--- Start ---
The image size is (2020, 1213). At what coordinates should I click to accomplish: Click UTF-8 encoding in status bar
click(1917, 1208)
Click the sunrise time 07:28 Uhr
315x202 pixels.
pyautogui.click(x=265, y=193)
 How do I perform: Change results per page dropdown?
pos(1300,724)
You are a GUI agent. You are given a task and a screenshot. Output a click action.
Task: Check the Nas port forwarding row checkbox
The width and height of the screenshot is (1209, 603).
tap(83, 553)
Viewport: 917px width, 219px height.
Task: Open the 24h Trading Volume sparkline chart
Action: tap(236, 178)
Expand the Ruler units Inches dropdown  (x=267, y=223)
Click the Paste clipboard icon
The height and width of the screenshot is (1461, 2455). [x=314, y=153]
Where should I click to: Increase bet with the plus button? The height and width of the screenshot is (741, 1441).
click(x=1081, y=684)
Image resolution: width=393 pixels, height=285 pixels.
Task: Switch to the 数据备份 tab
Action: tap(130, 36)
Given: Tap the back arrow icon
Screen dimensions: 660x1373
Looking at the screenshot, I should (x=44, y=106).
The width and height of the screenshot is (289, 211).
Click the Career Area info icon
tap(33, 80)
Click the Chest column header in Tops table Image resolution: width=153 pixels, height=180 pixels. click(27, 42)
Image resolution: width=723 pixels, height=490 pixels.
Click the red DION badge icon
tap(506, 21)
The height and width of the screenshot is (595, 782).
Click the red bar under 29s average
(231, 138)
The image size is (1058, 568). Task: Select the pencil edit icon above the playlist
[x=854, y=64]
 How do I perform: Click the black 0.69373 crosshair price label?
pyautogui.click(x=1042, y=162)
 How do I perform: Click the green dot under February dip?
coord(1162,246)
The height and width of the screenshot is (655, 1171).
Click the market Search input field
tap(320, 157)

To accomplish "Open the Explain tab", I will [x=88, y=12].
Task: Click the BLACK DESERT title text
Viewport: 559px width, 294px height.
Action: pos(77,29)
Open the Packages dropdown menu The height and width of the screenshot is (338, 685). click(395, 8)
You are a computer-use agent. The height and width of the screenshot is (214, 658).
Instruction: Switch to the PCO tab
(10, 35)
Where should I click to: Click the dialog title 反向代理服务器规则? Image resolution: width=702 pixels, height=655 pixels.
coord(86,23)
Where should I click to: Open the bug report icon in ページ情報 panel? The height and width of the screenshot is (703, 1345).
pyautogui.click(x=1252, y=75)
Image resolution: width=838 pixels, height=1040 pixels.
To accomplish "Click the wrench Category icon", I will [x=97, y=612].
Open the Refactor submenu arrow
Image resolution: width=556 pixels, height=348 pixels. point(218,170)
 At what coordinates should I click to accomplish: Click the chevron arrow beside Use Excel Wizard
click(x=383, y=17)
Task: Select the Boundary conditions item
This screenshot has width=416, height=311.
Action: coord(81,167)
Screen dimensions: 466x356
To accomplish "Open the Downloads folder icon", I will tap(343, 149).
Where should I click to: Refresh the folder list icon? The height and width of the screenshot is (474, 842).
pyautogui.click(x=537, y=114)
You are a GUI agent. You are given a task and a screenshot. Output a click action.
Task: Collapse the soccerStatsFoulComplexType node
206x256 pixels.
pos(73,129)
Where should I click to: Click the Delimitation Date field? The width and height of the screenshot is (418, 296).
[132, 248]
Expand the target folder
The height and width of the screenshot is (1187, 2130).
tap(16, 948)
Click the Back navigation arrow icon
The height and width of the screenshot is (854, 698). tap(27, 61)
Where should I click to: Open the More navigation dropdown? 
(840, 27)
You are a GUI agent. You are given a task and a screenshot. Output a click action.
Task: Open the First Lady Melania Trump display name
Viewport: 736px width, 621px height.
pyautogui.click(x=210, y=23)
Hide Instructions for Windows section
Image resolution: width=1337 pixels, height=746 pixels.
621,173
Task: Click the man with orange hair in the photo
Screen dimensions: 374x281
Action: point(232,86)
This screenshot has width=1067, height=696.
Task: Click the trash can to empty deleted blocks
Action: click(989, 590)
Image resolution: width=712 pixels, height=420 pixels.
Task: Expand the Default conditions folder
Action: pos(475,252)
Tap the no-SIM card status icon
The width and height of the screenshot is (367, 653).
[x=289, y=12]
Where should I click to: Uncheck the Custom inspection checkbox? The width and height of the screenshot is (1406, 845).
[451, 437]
--- End ---
*STATED PROBLEM*:
Copy the records word for word, starting with the line that contains "Where should I click to: Increase" and going on through the line that contains "Action: tap(130, 36)", including both of those lines.

*CORRECT RESPONSE*:
Where should I click to: Increase bet with the plus button? The height and width of the screenshot is (741, 1441).
click(x=1081, y=684)
Image resolution: width=393 pixels, height=285 pixels.
Task: Switch to the 数据备份 tab
Action: tap(130, 36)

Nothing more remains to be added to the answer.